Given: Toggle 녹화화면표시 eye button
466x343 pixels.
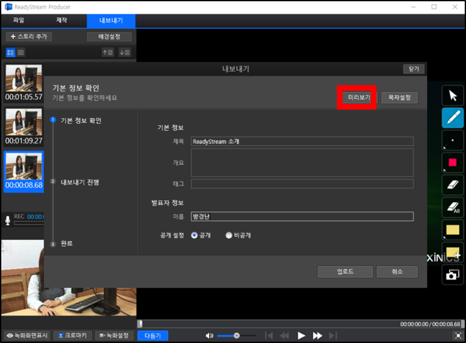Looking at the screenshot, I should (x=27, y=335).
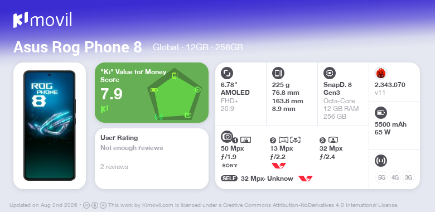This screenshot has width=435, height=212.
Task: Click the green Ki score pentagon chart
Action: click(174, 94)
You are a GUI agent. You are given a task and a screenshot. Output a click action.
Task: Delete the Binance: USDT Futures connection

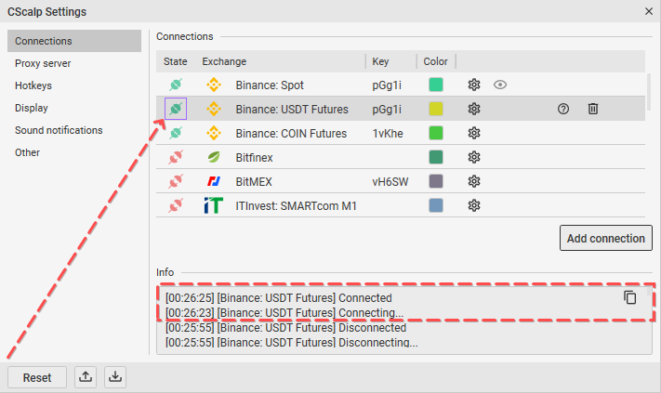[x=592, y=109]

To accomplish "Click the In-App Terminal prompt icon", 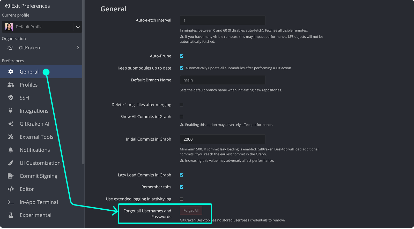I will tap(11, 202).
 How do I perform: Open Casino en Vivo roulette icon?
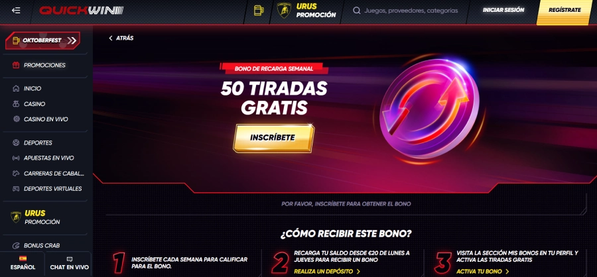coord(16,119)
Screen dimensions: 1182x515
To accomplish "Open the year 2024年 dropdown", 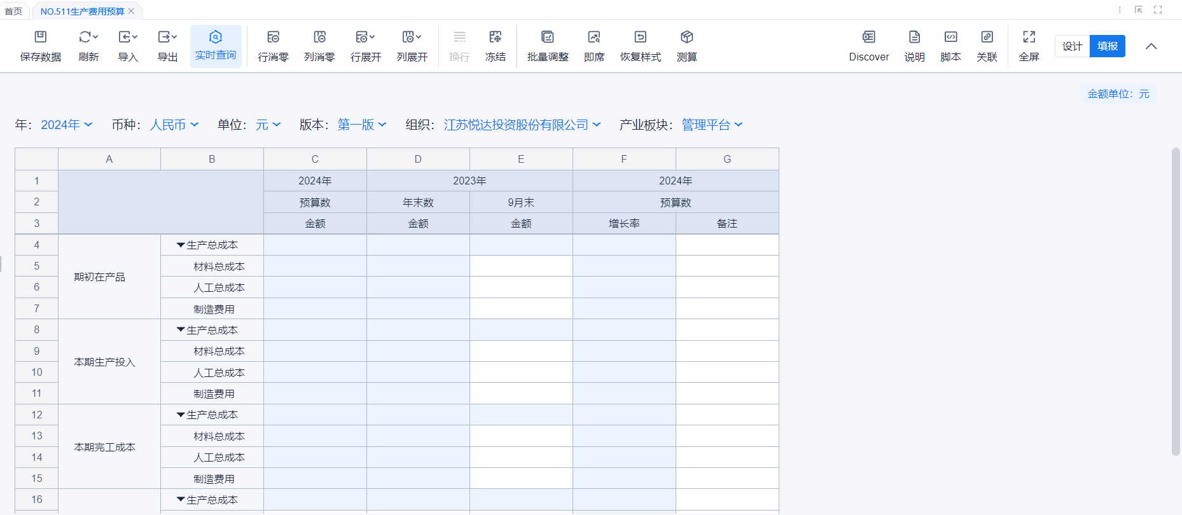I will pos(67,125).
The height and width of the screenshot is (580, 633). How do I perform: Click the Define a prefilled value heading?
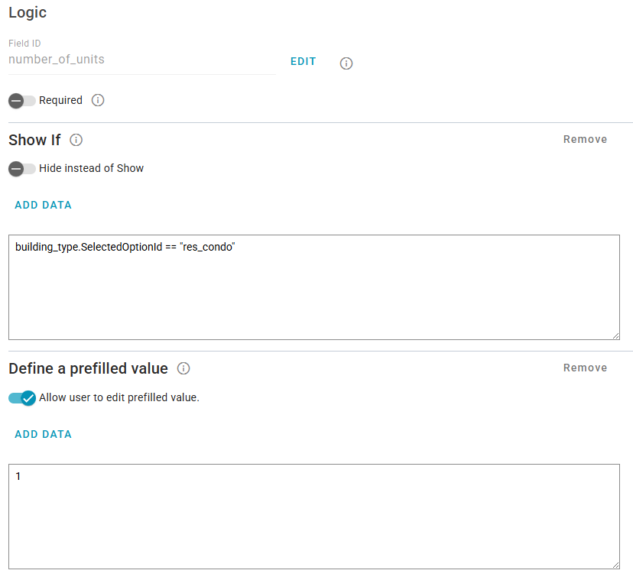[88, 368]
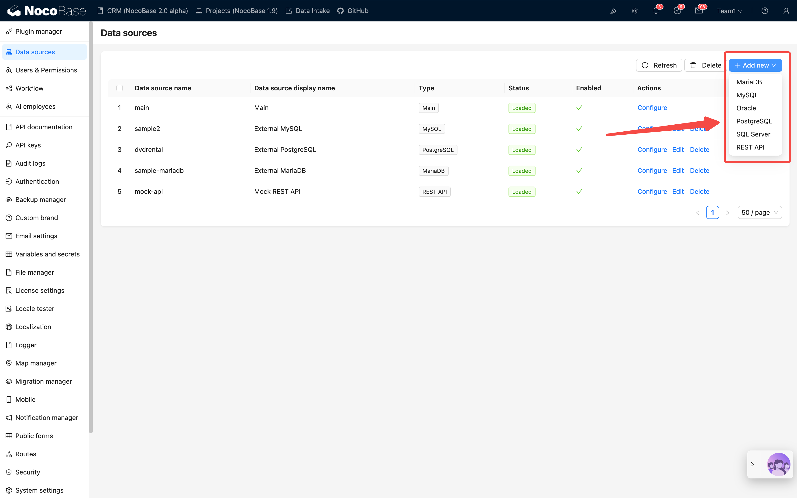Open the Locale tester
This screenshot has height=498, width=797.
(35, 308)
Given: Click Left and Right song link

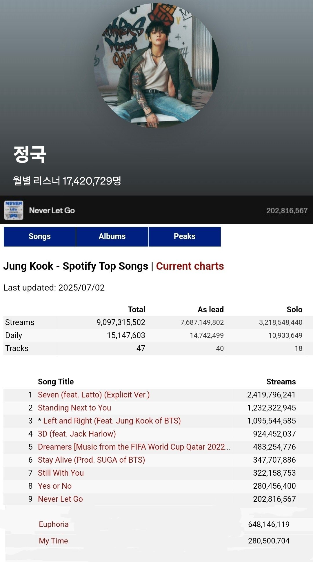Looking at the screenshot, I should [x=112, y=421].
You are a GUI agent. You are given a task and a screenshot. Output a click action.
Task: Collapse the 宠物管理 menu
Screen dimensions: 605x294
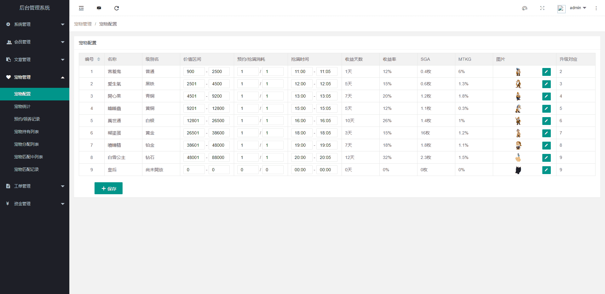click(35, 77)
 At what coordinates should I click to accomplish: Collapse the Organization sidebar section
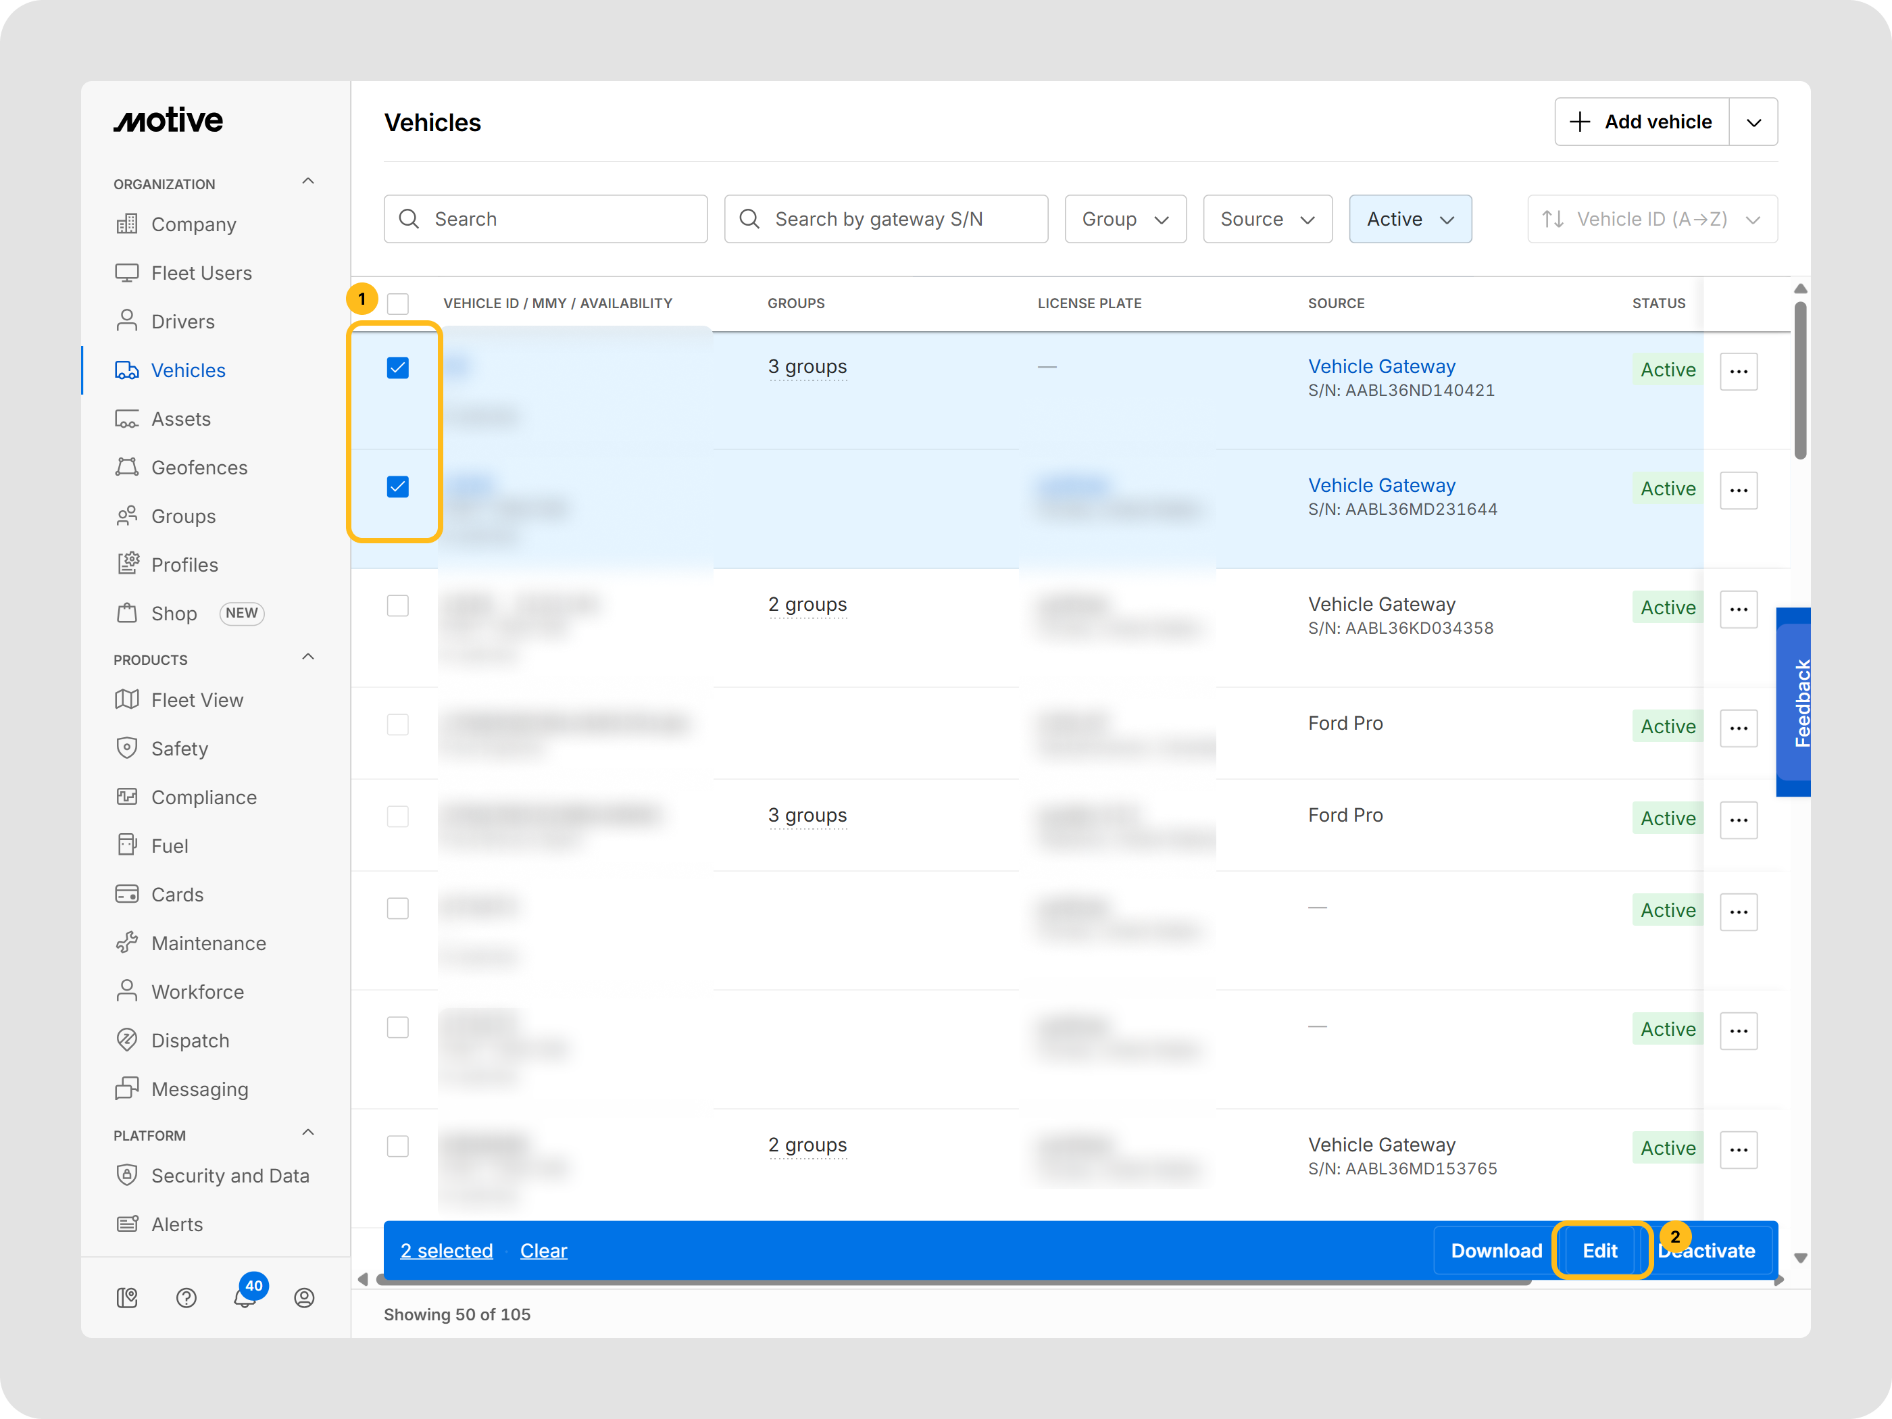pos(308,181)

---

Set problem – Return verbatim the lines of the listing from the line containing "The height and" through the line containing "Looking at the screenshot, I should [x=112, y=421].", omitting the pictures.

Full output –
The height and width of the screenshot is (580, 633). How do I perform: Click the Define a prefilled value heading?
[88, 368]
Open the Locale tester
This screenshot has height=498, width=797.
(35, 308)
Given: Click Left and Right song link

Looking at the screenshot, I should [x=112, y=421].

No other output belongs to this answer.